So here’s the ‘boring’ bit, our story. When I started the blog I kind of assumed, that the only people to read it, would be my friends who already knew me (and who kindly humour my rants). I see that’s actually not the case – so “Hi, people I don’t know”
What’s to tell? Ummm…Evie is 6 years old. Currently dual placement arrangement at our local mainstream and special schools. She’s incredibly funny, grumpy, chocolate and cake obsessed and even more stubborn than her dad (if that is possible).
We found out that Evie had Down’s syndrome the day after she was born. Her pregnancy was unremarkable. Textbook even. Arrived on her due date weighing 8lb 1oz. We had no clue. No idea that there was anything different. To us we had just been given the most beautiful daughter. We had become a family of 3. I have never felt such an overwhelming rush of love as I did that day. The best feeling ever.

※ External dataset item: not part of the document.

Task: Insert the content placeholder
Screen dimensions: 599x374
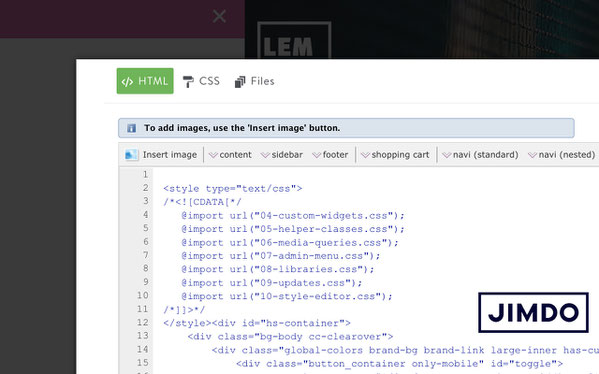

The following day came a suggestion that all was not as we thought. That something was ‘wrong’ with our perfect baby. We were rushed for urgent testing – heart scans and bloods. All the while the world was still turning, yet our’s had stopped. I went straight into denial mode. This couldn’t be happening to us. This happened to other people. All I could see when I gazed at her, was a mini me. I saw no ‘difference’. After some days the diagnosis was confirmed and we were sent home. No advice. No support. No leaflets even. Just a list of appointments to attend.
We were in shock. Evie was beautiful. We were so in love with her, yet we feared what ‘others’ would think. That first night at home we began to research. We sent emails to people to tell them our news. It felt like the coward’s way. To hide behind a keyboard – emotionally protecting ourselves (yes, I am blogging and I do see the irony!).
Those emails began, “This is without doubt the hardest email that we’ve ever had to write.” I find it terribly sad that we wrote that. We had no idea of the absolute joy that Evie would bring. It’s not that we didn’t adore her but we were frightened of what the future would hold for her and for us. She has saved us in so many ways.
Having your child diagnosed with a disability is like a grieving process….bear with me, I’m not being flippant. You go through the stages of grief; denial, anger and eventual acceptance. You grieve for the child that you imagined. The blonde haired, green eyed girl (note Evie has brown hair and deep brown eyes) who would be an avid reader and love sports. I realised after a time, that no child is ever as we imagine. With a disability or not. They are themselves and will never be that picture perfect version that we conjure up.
I didn’t see myself as going through a grieving process. I have only recognised it as such, after going through the grieving process for our son Joshua. He was stillborn when Evie was 3 years old. Evie was our saviour then. She gave us a reason to live, to get up in the morning, to laugh. And she does like to laugh (and growl, shout and talk A LOT!). I think it takes a long time to come to terms with a diagnosis, whatever that may be.
Sometimes it hits you, perhaps when you realise that all of their peers are talking and she can only just sit up. When her peers are practising beautiful handwriting and she can barely hold a pencil. Just because I recognise the differences between Evie and her peers, doesn’t mean that I resent them or her. She’s just herself. She does things that they can’t do. She is the most flexible child I have ever seen. She gives far better hugs than anyone I have ever known. She can see into your very soul and pick up on tiny nuances, that you didn’t even realise were there.
But when she does achieve, good grief….it’s such a rush!! I saw her this week, swim two strokes independently (no floats!). No big thing you’re thinking? Hell yes it is! She actually moved her arms willingly, saying “stretch and pull, stretch and pull”. I had to restrain myself from jumping up and down and cheering…..we did high 5 later!
Down’s Syndrome Awareness Week and World Down’s Syndrome Day is all about celebrating people with Down’s syndrome and their achievements. Those achievements don’t have to be massive. It’s about the world accepting people with Down’s Syndrome, not pitying, side-lining or tolerating them but fully including them. That doesn’t mean just at school but in all walks of life. We don’t all have to be the best at everything.
Sometimes the smallest steps, mean the most. Join us on Saturday, wear your funkiest and brightest socks. Get people talking about WDSD15! Oh and show me your socks too! Can’t wait to see the sock selfies!